»»
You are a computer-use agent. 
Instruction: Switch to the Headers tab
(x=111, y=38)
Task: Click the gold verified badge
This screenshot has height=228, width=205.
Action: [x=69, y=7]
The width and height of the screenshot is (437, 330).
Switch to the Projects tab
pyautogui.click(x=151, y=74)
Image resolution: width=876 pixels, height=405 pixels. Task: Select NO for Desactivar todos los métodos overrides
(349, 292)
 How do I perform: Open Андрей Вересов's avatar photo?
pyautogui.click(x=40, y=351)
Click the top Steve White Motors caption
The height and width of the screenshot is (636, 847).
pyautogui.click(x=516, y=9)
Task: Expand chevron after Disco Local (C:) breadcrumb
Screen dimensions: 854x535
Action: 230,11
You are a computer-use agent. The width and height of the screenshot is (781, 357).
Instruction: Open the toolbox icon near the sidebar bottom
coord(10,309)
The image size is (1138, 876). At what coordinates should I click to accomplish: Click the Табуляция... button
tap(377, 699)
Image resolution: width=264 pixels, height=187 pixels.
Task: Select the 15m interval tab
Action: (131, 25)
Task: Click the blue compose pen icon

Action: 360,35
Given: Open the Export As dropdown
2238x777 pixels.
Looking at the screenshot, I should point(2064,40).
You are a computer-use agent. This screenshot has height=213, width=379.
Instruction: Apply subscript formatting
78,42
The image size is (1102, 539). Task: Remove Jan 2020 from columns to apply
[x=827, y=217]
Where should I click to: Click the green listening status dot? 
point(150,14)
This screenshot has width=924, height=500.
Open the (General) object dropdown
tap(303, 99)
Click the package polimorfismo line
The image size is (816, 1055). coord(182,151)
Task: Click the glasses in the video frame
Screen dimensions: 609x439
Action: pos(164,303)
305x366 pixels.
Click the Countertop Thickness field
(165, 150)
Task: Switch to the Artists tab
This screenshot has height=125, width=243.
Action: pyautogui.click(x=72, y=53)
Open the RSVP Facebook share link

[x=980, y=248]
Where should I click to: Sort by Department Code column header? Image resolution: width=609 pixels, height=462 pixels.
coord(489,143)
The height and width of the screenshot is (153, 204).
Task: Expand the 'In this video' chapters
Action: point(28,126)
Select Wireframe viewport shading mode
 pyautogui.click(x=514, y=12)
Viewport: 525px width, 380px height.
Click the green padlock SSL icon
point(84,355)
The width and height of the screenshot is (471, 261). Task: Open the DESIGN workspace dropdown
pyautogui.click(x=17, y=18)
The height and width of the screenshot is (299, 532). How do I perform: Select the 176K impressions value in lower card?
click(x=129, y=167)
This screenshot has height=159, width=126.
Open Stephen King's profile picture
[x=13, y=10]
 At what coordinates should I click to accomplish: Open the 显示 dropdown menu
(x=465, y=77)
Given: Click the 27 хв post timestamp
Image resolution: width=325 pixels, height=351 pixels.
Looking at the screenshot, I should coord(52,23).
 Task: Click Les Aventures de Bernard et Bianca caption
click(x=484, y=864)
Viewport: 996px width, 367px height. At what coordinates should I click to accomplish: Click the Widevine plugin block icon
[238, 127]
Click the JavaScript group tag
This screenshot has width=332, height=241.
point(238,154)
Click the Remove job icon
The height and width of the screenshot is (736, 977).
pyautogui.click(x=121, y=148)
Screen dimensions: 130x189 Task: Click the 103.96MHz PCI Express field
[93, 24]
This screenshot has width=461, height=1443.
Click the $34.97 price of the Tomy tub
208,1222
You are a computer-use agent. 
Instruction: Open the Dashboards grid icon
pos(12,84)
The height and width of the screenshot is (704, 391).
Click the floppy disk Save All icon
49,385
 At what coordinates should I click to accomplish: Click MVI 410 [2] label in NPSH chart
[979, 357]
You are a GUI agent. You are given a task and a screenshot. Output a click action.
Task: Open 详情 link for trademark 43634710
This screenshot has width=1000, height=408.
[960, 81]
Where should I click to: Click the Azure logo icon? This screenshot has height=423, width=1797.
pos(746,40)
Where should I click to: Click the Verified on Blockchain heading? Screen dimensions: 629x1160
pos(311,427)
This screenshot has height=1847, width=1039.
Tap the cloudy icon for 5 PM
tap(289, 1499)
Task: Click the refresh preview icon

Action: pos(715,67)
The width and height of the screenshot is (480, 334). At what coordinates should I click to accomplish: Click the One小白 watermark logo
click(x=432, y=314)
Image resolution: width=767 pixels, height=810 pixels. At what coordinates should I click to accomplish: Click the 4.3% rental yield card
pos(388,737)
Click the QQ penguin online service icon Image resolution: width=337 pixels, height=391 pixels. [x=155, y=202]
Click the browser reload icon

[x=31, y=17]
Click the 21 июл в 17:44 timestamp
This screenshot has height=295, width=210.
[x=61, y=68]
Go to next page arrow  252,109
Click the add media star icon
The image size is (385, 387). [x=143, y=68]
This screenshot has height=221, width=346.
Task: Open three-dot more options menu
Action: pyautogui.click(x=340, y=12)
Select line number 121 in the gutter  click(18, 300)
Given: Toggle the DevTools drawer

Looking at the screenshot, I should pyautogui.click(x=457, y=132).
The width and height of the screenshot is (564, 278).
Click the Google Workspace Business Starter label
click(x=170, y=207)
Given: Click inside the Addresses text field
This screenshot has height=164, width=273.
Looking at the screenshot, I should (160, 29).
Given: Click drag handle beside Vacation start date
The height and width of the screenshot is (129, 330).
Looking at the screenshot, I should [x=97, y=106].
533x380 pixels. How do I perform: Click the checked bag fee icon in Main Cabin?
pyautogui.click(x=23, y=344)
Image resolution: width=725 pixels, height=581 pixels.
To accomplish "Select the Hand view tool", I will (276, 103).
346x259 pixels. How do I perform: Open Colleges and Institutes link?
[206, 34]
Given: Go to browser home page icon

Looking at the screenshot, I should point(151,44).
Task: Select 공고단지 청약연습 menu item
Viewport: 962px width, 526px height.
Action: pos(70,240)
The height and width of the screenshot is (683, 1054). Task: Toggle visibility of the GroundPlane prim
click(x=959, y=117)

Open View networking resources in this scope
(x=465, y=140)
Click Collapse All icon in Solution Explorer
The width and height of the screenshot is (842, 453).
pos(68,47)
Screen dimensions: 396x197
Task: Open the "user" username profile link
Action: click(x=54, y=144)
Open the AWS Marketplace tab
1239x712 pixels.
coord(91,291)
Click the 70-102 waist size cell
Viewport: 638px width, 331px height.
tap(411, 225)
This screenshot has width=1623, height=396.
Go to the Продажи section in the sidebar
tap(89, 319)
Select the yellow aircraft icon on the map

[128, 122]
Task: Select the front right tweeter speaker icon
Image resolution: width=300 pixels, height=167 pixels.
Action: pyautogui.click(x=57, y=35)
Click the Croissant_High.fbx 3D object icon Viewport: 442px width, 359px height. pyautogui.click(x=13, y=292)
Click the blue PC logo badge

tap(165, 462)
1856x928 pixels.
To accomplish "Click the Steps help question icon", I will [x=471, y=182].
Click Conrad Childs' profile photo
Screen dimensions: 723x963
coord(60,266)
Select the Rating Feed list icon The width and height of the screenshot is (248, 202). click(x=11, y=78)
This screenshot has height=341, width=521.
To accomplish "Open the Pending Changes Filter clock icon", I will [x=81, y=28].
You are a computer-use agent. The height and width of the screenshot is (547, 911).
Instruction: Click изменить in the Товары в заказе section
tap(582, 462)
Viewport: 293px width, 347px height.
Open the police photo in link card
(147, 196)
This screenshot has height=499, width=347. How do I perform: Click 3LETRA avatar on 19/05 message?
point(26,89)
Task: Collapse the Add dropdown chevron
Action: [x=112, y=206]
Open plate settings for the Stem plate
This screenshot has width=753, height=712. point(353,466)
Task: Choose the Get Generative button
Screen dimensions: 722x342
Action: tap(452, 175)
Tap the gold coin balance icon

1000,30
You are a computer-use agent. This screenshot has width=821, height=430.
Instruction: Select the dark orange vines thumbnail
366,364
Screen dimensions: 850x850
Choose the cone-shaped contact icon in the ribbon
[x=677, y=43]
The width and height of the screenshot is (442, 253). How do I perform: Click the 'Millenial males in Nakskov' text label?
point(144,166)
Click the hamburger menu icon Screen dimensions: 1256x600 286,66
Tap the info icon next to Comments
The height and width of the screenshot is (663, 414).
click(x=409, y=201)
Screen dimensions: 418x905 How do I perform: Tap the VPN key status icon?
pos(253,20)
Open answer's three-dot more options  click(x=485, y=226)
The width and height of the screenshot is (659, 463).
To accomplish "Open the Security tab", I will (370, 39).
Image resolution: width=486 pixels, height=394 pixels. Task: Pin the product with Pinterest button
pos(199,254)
««
#### Assigned task:
The lines to copy are those above that contain the string "agent".

#### Response to this exercise:
You are a computer-use agent. 
You are a computer-use agent. The width and height of the screenshot is (781, 357).
You are a computer-use agent. This screenshot has height=213, width=379.
You are a computer-use agent. 
You are a GUI agent. You are given a task and a screenshot. Output a click action.
You are a computer-use agent. The height and width of the screenshot is (547, 911).
You are a computer-use agent. This screenshot has width=821, height=430.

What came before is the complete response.